歌舞伎の映像作品「坂東玉三郎舞踊集1 京鹿子娘道成寺」のDVDを、五月中旬に見ました。
当代の五代目坂東玉三郎が演じる、七十分にわたる歌舞伎の演目です。
このシリーズは、前から見たかったのですが、見る機会がなかったので、借りて見ました。文句なく素晴らしいです。そして美しい。
● 「京鹿子娘道成寺」という演目
ほぼ一人で長い時間踊り続けるので、超絶の能力と体力が要求される演目です。
この「京鹿子娘道成寺」が、どいった演目なのかは、Wikipediaが分かりやすかったので転載します。
□Wikipedia - 京鹿子娘道成寺
http://ja.wikipedia.org/wiki/%E4%BA...『娘道成寺』は、舞に華麗さ、品格の高さが要求されるのみならず、1時間近くをほとんど一人で踊りきるため、芸の力と高度な技術に加え、相当の体力が必要となる。
歌舞伎舞踊の頂点をなす作品で、過去に多くの名優がこれをつとめてきた。
話の内容的には、能の道成寺(鐘に入るので有名)の後日談です。時代が下り、鐘を奉納する時に、一人の白拍子がやって来て……というお話です。
なので、踊りの中には、能風のものもあったりして、変化に富んでいました。
話自体はいたってシンプルで、踊りのための添え物的な内容でした。
● 五代目坂東玉三郎
お美しい。そして身体能力が非常に高い。
まるでホバークラフトのように滑るようにして舞台を移動して美しいポーズを取るのですが、あれは物すごい鍛錬とパワーがいります。
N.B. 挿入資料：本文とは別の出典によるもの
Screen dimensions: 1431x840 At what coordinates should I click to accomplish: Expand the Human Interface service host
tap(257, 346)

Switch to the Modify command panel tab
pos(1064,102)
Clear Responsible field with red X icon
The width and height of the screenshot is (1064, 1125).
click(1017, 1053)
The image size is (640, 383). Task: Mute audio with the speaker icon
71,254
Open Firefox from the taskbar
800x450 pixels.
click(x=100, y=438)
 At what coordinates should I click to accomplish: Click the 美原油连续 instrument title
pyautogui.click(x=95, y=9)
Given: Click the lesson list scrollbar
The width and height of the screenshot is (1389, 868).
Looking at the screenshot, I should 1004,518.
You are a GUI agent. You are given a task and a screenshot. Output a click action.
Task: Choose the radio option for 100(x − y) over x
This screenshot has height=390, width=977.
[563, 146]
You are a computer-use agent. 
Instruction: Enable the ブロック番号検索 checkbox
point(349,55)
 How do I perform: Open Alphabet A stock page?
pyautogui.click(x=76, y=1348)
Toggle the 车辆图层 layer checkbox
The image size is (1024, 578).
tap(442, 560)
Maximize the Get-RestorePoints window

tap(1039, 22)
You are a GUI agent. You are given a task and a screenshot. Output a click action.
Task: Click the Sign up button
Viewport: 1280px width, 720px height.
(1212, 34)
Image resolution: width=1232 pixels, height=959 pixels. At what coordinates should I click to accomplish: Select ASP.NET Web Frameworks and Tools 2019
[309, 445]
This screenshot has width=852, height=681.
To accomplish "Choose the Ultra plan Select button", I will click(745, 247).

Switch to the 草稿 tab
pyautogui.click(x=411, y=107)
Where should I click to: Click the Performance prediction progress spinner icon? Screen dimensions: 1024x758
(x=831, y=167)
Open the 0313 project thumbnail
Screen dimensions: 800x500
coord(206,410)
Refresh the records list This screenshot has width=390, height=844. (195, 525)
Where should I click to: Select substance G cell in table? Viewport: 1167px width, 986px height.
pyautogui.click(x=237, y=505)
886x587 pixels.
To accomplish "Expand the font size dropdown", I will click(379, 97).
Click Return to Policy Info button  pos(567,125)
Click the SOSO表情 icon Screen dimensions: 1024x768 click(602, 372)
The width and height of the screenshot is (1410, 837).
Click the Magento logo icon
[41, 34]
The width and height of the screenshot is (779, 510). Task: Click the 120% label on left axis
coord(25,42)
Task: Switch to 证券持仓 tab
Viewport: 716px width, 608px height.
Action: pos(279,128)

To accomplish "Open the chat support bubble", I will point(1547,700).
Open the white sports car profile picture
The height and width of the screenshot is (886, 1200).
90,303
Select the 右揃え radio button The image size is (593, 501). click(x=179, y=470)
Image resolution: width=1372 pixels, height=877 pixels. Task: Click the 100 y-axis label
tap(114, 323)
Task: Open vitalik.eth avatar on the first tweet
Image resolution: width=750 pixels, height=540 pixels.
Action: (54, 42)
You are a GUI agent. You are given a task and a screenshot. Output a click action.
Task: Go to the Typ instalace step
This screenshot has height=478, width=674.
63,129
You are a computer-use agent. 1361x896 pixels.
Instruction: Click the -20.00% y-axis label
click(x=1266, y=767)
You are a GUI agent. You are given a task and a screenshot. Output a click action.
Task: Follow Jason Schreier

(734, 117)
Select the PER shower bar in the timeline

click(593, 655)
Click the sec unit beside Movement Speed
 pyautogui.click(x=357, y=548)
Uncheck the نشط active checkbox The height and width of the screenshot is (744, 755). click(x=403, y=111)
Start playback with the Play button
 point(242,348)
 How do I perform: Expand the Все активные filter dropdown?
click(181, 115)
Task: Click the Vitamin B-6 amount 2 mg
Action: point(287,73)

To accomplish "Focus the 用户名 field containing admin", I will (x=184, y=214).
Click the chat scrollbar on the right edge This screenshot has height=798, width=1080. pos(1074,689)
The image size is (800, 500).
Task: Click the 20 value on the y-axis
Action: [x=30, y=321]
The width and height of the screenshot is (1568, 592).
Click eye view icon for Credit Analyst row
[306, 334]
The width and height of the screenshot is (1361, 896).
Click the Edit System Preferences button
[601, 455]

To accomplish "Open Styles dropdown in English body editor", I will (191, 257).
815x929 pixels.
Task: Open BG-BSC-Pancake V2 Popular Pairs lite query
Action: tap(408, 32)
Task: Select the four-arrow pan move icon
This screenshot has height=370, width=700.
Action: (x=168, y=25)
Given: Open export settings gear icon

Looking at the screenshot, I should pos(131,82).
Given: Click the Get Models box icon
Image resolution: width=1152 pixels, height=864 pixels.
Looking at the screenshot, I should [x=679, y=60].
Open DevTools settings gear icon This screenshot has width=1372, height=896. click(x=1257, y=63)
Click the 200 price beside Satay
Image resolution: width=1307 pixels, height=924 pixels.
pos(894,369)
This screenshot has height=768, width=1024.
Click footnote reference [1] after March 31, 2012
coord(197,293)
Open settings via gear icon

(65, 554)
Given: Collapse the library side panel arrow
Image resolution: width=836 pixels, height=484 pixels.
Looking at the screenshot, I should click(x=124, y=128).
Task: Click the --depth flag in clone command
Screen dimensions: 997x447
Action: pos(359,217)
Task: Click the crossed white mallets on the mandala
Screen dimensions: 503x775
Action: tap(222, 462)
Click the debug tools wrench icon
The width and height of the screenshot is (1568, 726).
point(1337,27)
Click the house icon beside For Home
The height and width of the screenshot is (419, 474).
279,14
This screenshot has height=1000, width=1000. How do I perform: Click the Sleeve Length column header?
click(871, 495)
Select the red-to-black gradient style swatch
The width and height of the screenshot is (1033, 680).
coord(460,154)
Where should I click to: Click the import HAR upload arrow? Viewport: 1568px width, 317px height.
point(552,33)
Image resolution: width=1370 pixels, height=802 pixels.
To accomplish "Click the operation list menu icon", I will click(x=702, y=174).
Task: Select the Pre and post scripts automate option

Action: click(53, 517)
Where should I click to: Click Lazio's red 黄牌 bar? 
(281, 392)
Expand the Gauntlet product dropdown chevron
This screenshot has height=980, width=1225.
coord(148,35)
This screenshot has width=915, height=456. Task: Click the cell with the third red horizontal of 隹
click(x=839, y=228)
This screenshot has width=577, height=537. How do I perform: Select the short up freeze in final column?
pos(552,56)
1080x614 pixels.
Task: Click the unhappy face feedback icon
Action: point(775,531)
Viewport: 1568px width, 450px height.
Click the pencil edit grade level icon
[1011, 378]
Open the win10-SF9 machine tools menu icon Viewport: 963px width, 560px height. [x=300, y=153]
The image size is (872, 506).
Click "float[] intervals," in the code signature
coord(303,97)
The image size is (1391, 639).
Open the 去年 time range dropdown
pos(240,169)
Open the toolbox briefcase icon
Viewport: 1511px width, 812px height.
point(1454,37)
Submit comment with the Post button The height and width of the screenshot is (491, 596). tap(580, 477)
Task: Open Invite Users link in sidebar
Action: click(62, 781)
たぶん、武道をやっても一流なんだろうなと思いました。
そして、表情(顔のかすかな陰影や目線)、仕草、ともに色気が匂い立ちます。
また、音声解説で説明されていましたが、歌舞伎役者は、化粧は自分でやっているのですね。様々な美術作品を見たりして研究して、自分の顔をどういじればその役にあった美しさになるのか、考え抜いているそうです。
DVDには、その他の作品のダイジェスト(シリーズの宣伝)も入っていたのですが、役に合わせて化粧は全く違っていました。化けるなと思いました。
この人は、バレエの実力もあるそうです。最近バレエのマンガ(テレプシコーラ)を見たので、凄いなと思いました。
あと、身長が173cmもあるとは知りませんでした。被り物をすると190cmぐらいになるそうです。頭身が高いなと思っていましたが、本当に高いとは思いませんでした。
□Wikipedia - 坂東玉三郎 (5代目)
http://ja.wikipedia.org/wiki/%E5%9D...
● 音声解説
DVDには音声解説が付いていたので、オンにして見ました。この手の古典芸能は、漫然と見ても、何も得るものがありませんので。
音声解説では、それぞれの踊りが、どういった踊りや古典を元にしているかとか、各シーンがどういった経緯で追加されたとか、衣装の意味とか、見所や背景知識を語ってくれました。
映像だけでは分からない、細部の見方が分かってよかったです。
その音声解説の中、一つだけ気になったところがありました。女の子がおてんばなことを「おきゃん」と呼ぶことです。今は一般では使わない言葉だなと思いました。
気になったので、「おきゃん」という言葉について調べましたが、女の子を「おきゃん」と呼び、男の子を「きゃん」と呼ぶそうです。この「きゃん」は「侠」から来ているとのこと。全く結びついていませんでした。
● 粗筋
以下、粗筋です(話はほとんどないので、最後まで書いています)。
道成寺の鐘が新たに作られた。その落成の日、寺の生臭坊主たちは、手に手に酒や肴を持って鐘の許に集まってきた。
女人禁制の寺の山門に、一人の女性がやって来た。白拍子であると名乗るその女性を、坊主たちは招き入れる。
彼女はひとしきり踊ったあと、蛇の化身に変身して、鐘に取り憑いてしまう。